— Task item —
What is needed is an exact transcription of the line with "Given: Select Adult" and all the lines that follow it in the entries below; add nothing else.

________________

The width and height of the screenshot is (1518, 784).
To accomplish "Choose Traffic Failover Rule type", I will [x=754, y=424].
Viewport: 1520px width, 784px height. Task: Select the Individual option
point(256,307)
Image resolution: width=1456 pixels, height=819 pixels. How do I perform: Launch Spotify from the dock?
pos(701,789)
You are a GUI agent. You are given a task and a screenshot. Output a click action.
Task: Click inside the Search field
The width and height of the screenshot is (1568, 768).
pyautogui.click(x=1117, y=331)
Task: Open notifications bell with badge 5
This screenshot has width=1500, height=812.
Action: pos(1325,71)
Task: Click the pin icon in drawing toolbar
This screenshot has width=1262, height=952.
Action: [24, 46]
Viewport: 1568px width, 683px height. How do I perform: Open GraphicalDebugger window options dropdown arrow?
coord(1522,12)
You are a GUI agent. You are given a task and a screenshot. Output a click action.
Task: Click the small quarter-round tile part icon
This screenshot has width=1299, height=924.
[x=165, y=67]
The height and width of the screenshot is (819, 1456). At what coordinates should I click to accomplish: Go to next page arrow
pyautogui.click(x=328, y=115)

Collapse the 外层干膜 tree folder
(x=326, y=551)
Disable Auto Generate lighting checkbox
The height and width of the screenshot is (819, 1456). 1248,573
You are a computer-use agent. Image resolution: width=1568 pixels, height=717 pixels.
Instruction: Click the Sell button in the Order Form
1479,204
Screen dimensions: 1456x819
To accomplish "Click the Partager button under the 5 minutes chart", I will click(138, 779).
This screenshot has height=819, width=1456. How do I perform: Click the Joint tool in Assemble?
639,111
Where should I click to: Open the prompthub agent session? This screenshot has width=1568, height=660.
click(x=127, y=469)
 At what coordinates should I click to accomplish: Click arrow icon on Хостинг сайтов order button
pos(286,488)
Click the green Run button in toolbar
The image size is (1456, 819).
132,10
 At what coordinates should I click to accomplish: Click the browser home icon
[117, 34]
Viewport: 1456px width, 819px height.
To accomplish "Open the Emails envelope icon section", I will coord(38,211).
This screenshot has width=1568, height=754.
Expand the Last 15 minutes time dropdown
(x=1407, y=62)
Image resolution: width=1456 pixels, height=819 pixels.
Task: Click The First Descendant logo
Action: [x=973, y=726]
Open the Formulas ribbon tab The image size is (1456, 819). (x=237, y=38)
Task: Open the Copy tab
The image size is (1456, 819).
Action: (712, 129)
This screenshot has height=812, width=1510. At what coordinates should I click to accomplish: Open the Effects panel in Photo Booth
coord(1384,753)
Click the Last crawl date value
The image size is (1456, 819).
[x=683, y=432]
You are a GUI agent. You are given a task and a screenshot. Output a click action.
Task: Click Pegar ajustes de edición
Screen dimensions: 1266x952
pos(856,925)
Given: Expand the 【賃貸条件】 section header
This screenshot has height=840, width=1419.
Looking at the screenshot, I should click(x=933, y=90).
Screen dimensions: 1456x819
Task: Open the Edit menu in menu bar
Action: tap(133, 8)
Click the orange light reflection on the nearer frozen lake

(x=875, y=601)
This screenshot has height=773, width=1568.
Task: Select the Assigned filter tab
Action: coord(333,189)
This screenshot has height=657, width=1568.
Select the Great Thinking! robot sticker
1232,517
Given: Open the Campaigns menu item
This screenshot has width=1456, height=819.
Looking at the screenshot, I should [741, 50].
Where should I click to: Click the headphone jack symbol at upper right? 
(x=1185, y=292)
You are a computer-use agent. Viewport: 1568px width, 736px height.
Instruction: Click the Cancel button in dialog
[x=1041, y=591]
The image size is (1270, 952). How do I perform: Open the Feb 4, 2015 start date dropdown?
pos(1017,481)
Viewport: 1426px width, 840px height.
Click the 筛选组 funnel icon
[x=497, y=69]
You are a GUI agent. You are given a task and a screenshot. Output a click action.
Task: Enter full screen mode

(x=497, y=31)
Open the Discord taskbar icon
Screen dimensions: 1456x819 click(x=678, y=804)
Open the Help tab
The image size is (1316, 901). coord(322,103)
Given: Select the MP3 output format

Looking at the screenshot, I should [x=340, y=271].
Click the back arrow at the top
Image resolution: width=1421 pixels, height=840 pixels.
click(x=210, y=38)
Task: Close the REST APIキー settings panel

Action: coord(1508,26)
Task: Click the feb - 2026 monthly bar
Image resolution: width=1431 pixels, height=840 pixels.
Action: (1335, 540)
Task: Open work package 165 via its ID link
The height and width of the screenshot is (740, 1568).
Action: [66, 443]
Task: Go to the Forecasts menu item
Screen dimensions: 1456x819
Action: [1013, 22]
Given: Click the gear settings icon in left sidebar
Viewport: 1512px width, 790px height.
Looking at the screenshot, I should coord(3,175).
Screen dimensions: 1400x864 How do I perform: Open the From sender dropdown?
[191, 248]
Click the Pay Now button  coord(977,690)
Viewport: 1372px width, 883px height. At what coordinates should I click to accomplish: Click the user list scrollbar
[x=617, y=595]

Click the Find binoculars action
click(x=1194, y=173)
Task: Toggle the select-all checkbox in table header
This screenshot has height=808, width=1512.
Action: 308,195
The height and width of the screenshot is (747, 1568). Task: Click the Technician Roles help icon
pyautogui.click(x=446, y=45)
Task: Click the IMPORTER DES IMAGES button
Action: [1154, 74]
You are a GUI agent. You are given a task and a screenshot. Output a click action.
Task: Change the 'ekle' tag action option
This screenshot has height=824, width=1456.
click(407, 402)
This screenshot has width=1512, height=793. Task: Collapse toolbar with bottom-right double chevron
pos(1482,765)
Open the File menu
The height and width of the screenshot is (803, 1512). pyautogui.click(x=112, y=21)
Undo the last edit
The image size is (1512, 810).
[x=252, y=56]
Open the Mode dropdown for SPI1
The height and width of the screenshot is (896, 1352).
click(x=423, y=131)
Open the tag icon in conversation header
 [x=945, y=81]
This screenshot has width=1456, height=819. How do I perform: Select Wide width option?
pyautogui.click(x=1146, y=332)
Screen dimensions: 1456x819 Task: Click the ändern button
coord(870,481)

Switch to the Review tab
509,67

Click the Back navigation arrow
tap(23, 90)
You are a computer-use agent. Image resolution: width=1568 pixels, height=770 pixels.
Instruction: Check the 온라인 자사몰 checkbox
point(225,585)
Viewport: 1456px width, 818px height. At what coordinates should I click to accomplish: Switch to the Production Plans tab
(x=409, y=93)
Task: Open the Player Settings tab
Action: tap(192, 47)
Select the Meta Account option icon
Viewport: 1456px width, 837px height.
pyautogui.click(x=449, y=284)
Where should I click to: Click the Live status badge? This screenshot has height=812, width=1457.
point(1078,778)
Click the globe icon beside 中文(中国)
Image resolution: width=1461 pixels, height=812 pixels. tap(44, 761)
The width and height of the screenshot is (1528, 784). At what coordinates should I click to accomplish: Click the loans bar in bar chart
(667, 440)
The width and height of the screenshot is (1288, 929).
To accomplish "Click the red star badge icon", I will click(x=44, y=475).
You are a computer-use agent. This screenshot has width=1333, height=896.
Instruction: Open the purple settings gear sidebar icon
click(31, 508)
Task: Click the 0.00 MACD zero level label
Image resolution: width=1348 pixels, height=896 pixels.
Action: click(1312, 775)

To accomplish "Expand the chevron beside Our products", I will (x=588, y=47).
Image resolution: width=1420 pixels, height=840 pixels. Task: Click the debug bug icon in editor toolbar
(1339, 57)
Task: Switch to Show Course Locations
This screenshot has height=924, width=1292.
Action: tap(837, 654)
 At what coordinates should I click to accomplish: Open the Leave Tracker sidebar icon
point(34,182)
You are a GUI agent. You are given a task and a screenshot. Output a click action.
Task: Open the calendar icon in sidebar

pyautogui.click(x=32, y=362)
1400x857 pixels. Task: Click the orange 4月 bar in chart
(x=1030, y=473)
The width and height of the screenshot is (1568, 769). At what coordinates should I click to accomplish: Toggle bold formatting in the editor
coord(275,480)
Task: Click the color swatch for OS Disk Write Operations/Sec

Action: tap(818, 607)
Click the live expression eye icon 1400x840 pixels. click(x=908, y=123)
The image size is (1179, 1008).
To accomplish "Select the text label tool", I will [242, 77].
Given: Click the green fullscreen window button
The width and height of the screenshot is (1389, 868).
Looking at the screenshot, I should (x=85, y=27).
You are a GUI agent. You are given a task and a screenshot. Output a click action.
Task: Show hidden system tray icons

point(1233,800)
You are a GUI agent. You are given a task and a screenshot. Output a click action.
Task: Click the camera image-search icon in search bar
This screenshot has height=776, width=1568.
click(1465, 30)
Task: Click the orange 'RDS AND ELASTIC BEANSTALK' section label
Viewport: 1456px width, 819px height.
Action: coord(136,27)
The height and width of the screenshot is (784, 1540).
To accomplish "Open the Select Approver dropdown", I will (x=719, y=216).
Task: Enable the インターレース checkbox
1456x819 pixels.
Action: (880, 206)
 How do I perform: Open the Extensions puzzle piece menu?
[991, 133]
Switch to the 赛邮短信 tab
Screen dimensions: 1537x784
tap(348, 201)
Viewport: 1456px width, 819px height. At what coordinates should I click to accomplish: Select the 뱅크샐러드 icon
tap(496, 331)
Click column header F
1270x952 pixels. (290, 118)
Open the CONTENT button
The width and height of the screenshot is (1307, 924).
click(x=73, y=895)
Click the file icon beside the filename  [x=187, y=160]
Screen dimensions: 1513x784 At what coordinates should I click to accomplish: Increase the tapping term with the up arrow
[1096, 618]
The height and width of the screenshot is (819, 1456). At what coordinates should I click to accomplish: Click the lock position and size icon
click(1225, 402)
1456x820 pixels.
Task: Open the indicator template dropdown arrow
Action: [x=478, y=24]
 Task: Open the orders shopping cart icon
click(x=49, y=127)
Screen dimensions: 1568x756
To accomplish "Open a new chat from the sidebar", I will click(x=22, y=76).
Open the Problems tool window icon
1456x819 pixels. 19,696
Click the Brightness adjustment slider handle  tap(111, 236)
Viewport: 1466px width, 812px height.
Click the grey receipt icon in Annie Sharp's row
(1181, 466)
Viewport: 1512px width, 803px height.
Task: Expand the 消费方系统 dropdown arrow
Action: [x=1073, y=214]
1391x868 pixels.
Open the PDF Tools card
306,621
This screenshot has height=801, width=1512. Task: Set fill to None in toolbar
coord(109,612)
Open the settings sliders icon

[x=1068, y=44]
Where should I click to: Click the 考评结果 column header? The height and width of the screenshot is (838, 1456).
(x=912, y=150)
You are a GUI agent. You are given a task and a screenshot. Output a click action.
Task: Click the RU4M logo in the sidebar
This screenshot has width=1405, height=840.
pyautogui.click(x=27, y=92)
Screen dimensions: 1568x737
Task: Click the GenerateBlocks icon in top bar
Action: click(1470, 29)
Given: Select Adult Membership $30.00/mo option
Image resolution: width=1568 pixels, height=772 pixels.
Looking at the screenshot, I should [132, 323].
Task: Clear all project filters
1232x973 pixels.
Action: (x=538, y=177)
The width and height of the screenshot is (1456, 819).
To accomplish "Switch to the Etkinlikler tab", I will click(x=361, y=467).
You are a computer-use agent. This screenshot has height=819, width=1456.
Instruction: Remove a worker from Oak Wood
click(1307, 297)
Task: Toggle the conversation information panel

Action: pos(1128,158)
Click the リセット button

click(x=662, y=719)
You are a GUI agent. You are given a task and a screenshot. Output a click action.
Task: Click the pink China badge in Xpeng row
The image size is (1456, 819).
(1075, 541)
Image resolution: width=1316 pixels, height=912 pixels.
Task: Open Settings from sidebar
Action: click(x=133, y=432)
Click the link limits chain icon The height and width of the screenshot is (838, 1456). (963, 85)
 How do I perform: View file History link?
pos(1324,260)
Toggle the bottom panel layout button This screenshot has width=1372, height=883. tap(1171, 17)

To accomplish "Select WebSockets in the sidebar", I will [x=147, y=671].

________________

— Task response —
Given: Select Adult Membership $30.00/mo option
Image resolution: width=1568 pixels, height=772 pixels.
Looking at the screenshot, I should [132, 323].
Task: Clear all project filters
1232x973 pixels.
Action: (x=538, y=177)
The width and height of the screenshot is (1456, 819).
To accomplish "Switch to the Etkinlikler tab", I will click(x=361, y=467).
You are a computer-use agent. This screenshot has height=819, width=1456.
Instruction: Remove a worker from Oak Wood
click(1307, 297)
Task: Toggle the conversation information panel

Action: pos(1128,158)
Click the リセット button

click(x=662, y=719)
You are a GUI agent. You are given a task and a screenshot. Output a click action.
Task: Click the pink China badge in Xpeng row
The image size is (1456, 819).
(1075, 541)
Image resolution: width=1316 pixels, height=912 pixels.
Task: Open Settings from sidebar
Action: click(x=133, y=432)
Click the link limits chain icon The height and width of the screenshot is (838, 1456). (963, 85)
 How do I perform: View file History link?
pos(1324,260)
Toggle the bottom panel layout button This screenshot has width=1372, height=883. tap(1171, 17)

To accomplish "Select WebSockets in the sidebar", I will [x=147, y=671].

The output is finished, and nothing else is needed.